The Queens' Bedroom is on the second floor of the White House, part of a guest suite of rooms that includes the Queens' Sitting Room. The name of the suite of rooms is taken from the number of queens who have stayed in the room: Queen Elizabeth The Queen Mother and Queen Elizabeth II of the United Kingdom and Queens Wilhelmina and Juliana of the Netherlands.

== Furnishings ==
The room has been furnished in 1868 Federal style since the Truman reconstruction. The bed thought to have belonged to Andrew Jackson is used here. It was donated in 1902 and first used in what is today the Lincoln Bedroom.. In 2020, the room was renovated and redecorated by Melania Trump and designer Tham Kannalikham, with a new bed, new fabrics, and a custom carpet.

== History ==
Before the construction of the West Wing in 1902, it was the usual bedroom and office for presidential private secretaries. Many male relatives, including sons of presidents, used the room as their bedroom. The room became a regular bedroom suite when the president's staff moved into the West Wing. When the White House was gutted and rebuilt during the Truman administration, this room was rebuilt as a guest suite with its own bathroom.

Winston Churchill stayed in the room when he visited Presidents Franklin D. Roosevelt and Harry S. Truman before and after World War II. Mamie Eisenhower once had her son, John, and his wife, Barbara, move to another room because she felt that only queens and similar state guests should stay in this room. Jacqueline Kennedy considered taking the room for herself in 1961, but settled instead on the traditional master suite.

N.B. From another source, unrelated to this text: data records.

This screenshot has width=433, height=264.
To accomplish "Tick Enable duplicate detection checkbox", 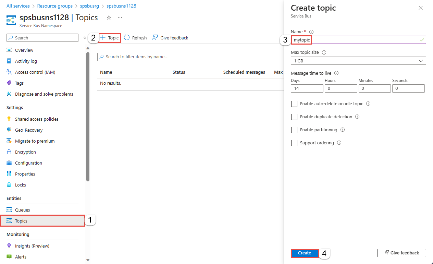I will pyautogui.click(x=294, y=117).
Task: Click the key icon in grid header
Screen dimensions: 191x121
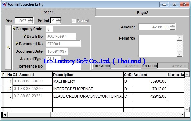Action: pyautogui.click(x=2, y=75)
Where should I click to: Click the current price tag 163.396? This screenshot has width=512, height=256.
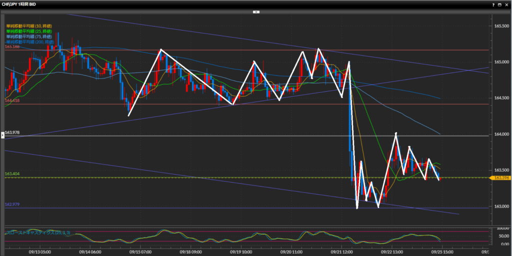(x=501, y=178)
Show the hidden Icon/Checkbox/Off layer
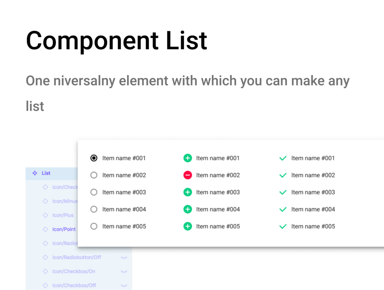Image resolution: width=384 pixels, height=290 pixels. pos(124,285)
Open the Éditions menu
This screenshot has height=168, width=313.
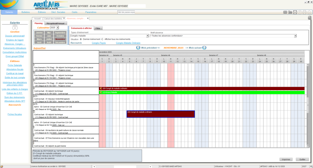[42, 12]
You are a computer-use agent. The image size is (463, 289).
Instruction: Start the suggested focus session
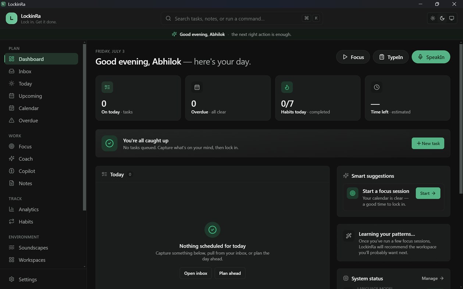click(x=428, y=193)
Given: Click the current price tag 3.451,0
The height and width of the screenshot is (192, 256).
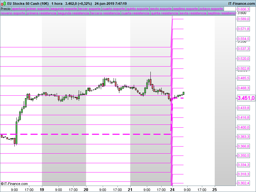Looking at the screenshot, I should click(x=246, y=98).
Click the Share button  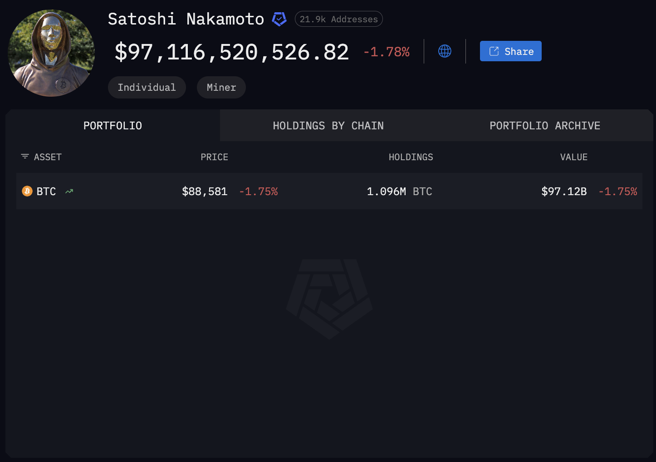coord(510,51)
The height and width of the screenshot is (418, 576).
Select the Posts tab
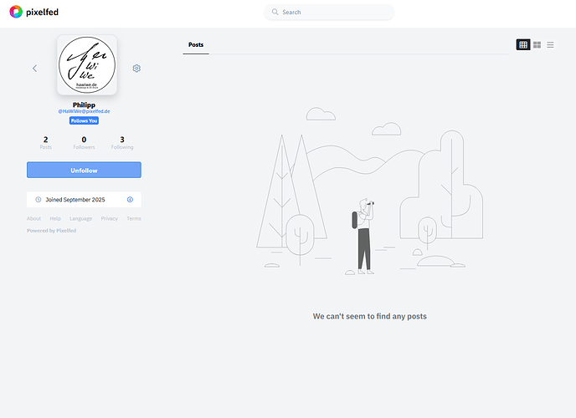(x=196, y=45)
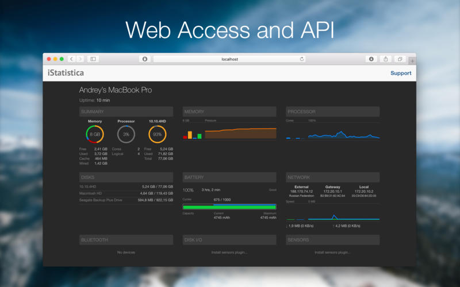The height and width of the screenshot is (287, 460).
Task: Click the reload icon in address bar
Action: 302,59
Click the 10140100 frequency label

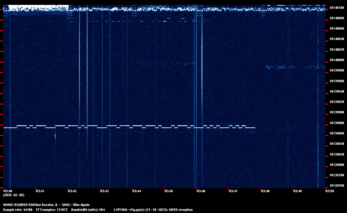(x=336, y=8)
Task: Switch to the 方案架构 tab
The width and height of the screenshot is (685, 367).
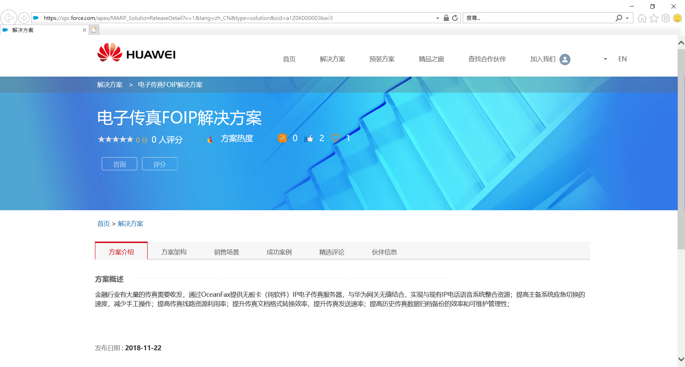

Between 1902 and 1963, the room was known as the Rose Room. Anna Roosevelt, daughter of Franklin and Eleanor Roosevelt, moved into the room in 1944 and served as the President's assistant and White House hostess during her mother's frequent absences. President and Mrs. Kennedy used the Queens' Bedroom while the master suite was being decorated in their first weeks in the house.

During President Donald Trump's first term, First Lady Melania Trump played a significant role, shaping architecture, landscape, preserving historic interiors, and enhancing decorative arts to carry the White House forward. Her accomplishments include the complete renovation of the Queens' Bedroom and Bathroom, the conservation of the historic Zuber wall covering in the President's Dining Room, preservation work of the East Room floor, State Entrance and Hall marble floors, President's Elevator, and White House Bowling Alley demonstrating a broader devotion to American craftsmanship and the preservation of the People's House.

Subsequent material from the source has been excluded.